楽譜の冒頭に「6/8」と書かれていたので、素直に「イチ、ニ、サン、シ、ゴ、ロク」と数えて弾いたら、曲が妙に重たくなった。八分の六拍子でつまずく人のほとんどが、この入口で止まっています。音符は正しく読めているのに、音楽が流れない。原因は指でもテンポでもなく、拍子記号の読み方そのものにあります。
結論から言うと、八分の六拍子は「6つ数える拍子」ではなく「2つ数える拍子」です。八分音符3つでひとかたまりを作り、そのかたまりが2つ並んでいる。かたまり1つ分の長さは付点四分音符と同じなので、体で感じる拍は付点四分音符2つ分になります。この「単純拍子の各拍を3分割した拍子」を、楽典では複合拍子と呼びます(出典:洗足学園音楽大学 音楽理論・楽典)。
この記事では、拍子記号の分子と分母がそれぞれ何を指しているのかから始めて、数学的には同じに見える四分の三拍子との決定的な違い、強拍がどこに来るのか、指揮が2拍振りになる理由、そして譜読みで実際に手を動かす順番までを、楽典の定義に沿って一本の線でつなぎます。読み終えるころには、6/8の楽譜を開いた瞬間に「ここが拍の頭だ」と目で拾えるようになります。
・八分の六拍子が「2拍子系」に分類される構造上の理由
・付点四分音符が1拍の単位になる仕組みと、メトロノームの合わせ方
・四分の三拍子との違いを、アクセント・連桁・拍の感じ方の3点で見分ける方法
・強勢が1番目と4番目の八分音符に来る理由と、指揮の2拍振り
・6/8の代表例として挙げられるスメタナ《モルダウ》の基礎データと聴きどころ
八分の六拍子とは1小節に八分音符が6つ入る拍子|でも数えるのは2つ

分子は「いくつ」、分母は「何の音符で」を指している
拍子記号は分数のように見えますが、計算式ではありません。分母は「長さの単位になる音符の種類」、分子は「その音符が1小節にいくつ入るか」を示す記号です。6/8なら、分母の8は八分音符、分子の6はそれが6つ。つまり「1小節に八分音符が6つ入る拍子」というのが定義です。ここまでは4/4や3/4とまったく同じ読み方で構いません。
問題はその先です。「八分音符が6つ入る」ことと「6拍で数える」ことは、同じではありません。拍子記号は音符の総量を示しているだけで、どういうかたまりで感じるかまでは数字の見た目に書かれていない。ここが独学でつまずく最大の分岐点です。八分の六拍子は、八分の三拍子が2つ組み合わさった形として扱われる複合拍子であり、数学的には4分の3と同じでも音楽的には異なるもの、と説明されます。

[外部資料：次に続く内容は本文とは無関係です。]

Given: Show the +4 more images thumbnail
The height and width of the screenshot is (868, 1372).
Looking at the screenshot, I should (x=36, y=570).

楽譜を前にして最初にやるべきことは、「6」という数字を見て6つ数えようとする反射を止めることです。分子の数字は、拍の数ではなく音符の個数だと読み替える。この一手で、6/8の譜面はまったく違う顔になります。
八分音符3つでひとかたまり、それが2つ並ぶ
八分の六拍子の実体は、八分音符6つを「3つ+3つ」に区切った形です。前半の3つでひとかたまり、後半の3つでもうひとかたまり。この2つのかたまりが、1小節の中で交互に前へ進んでいきます。数え方も「イチ、ニ、サン、シ、ゴ、ロク」と6つ並べるのではなく、「タタタ・タタタ」と2つのグループで捉えるのが基本です。

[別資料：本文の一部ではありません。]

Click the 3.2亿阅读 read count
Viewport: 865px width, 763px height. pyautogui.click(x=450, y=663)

なぜグループ化が必要かというと、6つの音符を対等に並べてしまうと、どこが小節の頭なのかが演奏でも聴き手でも判別できなくなるからです。音楽は「まとまり」で進む以上、どこかで区切りを作らなければ流れが生まれません。6/8は、その区切りをあらかじめ3つずつに決めてある拍子だと考えると腑に落ちます。

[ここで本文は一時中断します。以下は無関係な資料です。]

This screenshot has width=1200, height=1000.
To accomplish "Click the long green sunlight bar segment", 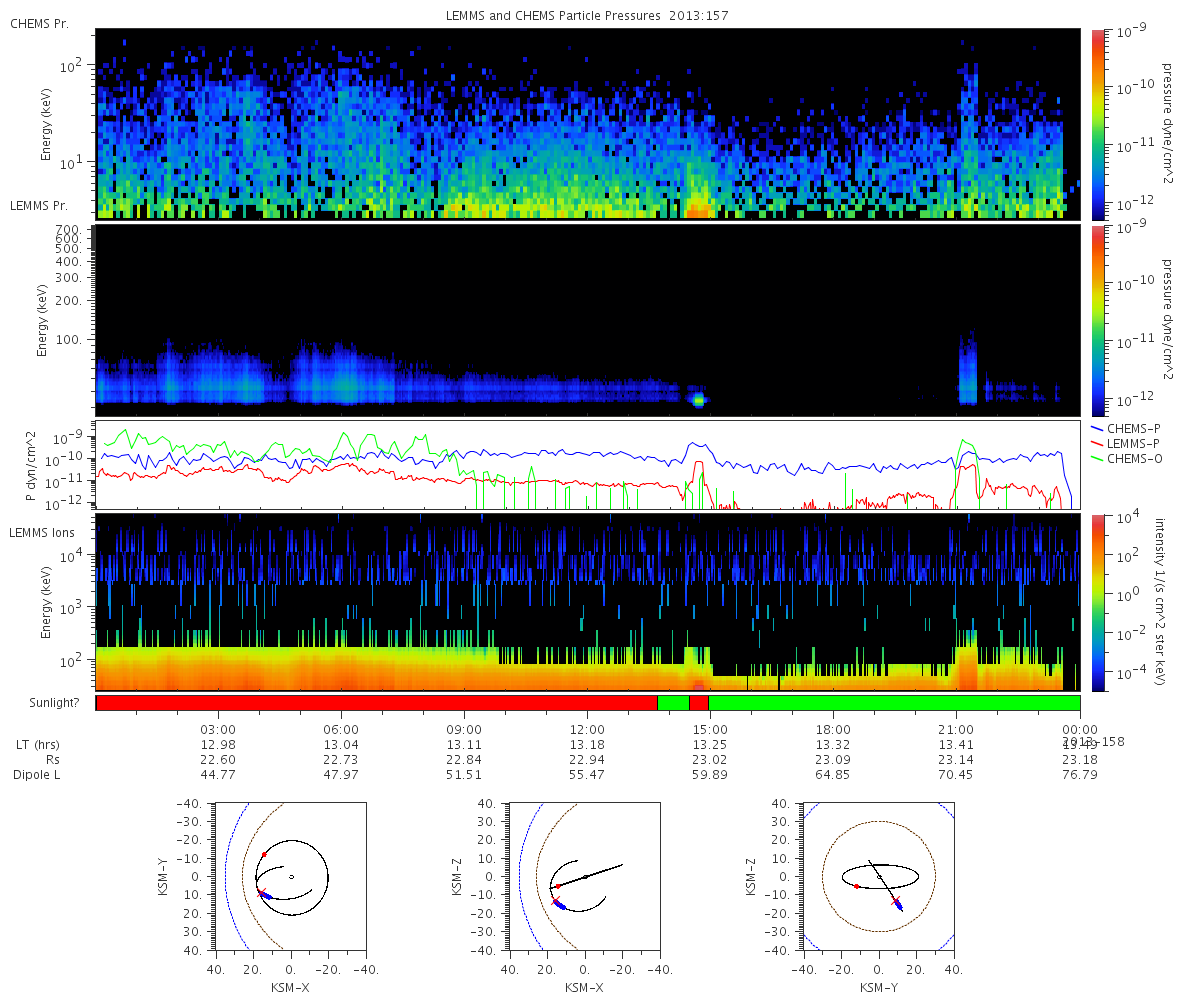I will point(894,703).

練習で試すなら、鍵盤を弾く前に膝を叩いてみてください。八分音符を6つ均等に叩くのではなく、3つ叩いたら手を替えてもう3つ。右手・左手で交互に叩くと、身体が勝手に2つのかたまりとして処理し始めます。目で数える前に体で分けるほうが、6/8は早く入ります。
付点四分音符が「1拍」の正体になる
八分音符3つ分の長さは、付点四分音符1つ分と同じです。付点は元の音符の半分の長さを足す記号なので、四分音符に付点が付けば八分音符3つ分になる。したがって、八分音符3つでできたかたまりは、そのまま付点四分音符という1つの単位に置き換えられます。8分の6拍子は「8分音符3つを単位とした2つ分」と捉えるもので、8分音符3つは付点4分音符と同じ長さになるため「付点4分音符を1拍とした2拍子」になる、という説明が楽典の標準的な整理です。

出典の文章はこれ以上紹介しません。